MOORE: There were always two issues. One was the technology and second was the business model that makes it compelling for different companies to work together. Over the past two years, there has been a great improvement in the technical capability of integrating with SAP. And Web services standards will make it a little bit easier for partners to build a composite applications that will work on a PeopleSoft, SAP backbone or someone else's environment. Today, we have about 15 x-apps partner products in the pipe line. Over time, 80 percent of those applications will be built by partners.

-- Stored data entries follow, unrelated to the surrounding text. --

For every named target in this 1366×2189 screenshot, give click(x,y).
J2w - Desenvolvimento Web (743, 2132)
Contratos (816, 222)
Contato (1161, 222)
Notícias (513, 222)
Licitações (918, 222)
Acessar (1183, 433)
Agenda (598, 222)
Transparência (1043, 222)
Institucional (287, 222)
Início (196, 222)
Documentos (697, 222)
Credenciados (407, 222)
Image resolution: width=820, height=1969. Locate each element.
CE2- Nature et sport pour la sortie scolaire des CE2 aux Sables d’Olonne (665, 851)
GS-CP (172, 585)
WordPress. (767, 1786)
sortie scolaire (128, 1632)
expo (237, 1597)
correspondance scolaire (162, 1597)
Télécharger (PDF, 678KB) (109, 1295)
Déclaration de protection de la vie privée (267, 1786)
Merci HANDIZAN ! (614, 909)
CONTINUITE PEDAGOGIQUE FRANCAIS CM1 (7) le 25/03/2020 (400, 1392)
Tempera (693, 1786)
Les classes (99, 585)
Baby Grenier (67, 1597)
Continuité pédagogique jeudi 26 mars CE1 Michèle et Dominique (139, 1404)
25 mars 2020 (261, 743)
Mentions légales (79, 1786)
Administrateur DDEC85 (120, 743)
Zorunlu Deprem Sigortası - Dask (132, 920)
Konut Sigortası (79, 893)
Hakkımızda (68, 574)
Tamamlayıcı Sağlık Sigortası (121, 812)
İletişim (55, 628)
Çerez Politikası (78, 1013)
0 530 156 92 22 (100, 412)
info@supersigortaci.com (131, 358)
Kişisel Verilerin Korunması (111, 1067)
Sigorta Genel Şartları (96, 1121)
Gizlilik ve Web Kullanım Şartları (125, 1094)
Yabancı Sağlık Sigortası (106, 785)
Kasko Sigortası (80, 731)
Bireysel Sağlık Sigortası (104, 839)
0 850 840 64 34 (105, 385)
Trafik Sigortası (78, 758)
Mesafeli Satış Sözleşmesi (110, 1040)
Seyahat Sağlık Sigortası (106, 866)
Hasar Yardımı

That leads to the business model issue. SAP has become a partner-friendly ecosystem. We understand that partners need to create value for our customers in a way that would be more economically efficient for us than if we were to create it. In the past, there were enormous costs to join the partner program and all kinds of education you had to do. And you had to have an executive sponsor and three customers. We're using partners in a much more strategic way rather than the more tactical view that many enterprise software companies had. The result is that there is a sustainable area in the ecosystem. And we are going to have to do much better as an ecosystem host than we have been before. I think over the past few years with programs like Powered By NetWeaver, we've really had huge success in that direction.

CRN: How does one become an SAP partner and how many levels are there?
MOORE: As part of our application partner nomination process, we select one and only one partner for each topic area. We have another program called Powered By NetWeaver where we can have as many partners as are interested. [At the lowest level is] our SAP Partner Network. The Powered By NetWeaver program is a level above SPN membership. Anybody can be a member of SPN. Powered By NetWeaver is a program where people develop solutions. So the top of the pyramid is the partner program where we have both services and application partners. We don't have technology partners there. The technology partners are all part of the Powered By NetWeaver program.

CRN: How do you work with the higher level application partners in terms of going to market?
MOORE: SAP markets jointly with the partner. We book the order on our paper so customers are not afraid of the risk because we stand behind it and we guarantee that we will keep it working even if the partner doesn't survive. Having a relationship with SAP is not a bad thing. But now we're making a simpler program to understand. When a company submits a nomination, it is evaluated by the industry and business product groups where it is closely related. If they agree that that is not a space that they have an immediate interest in building their own products, then we go to market with the partner after they have passed the technical certification. We help them with the engineering. We help them with the design. And we help them with the recruitment of hiring customers for feedback.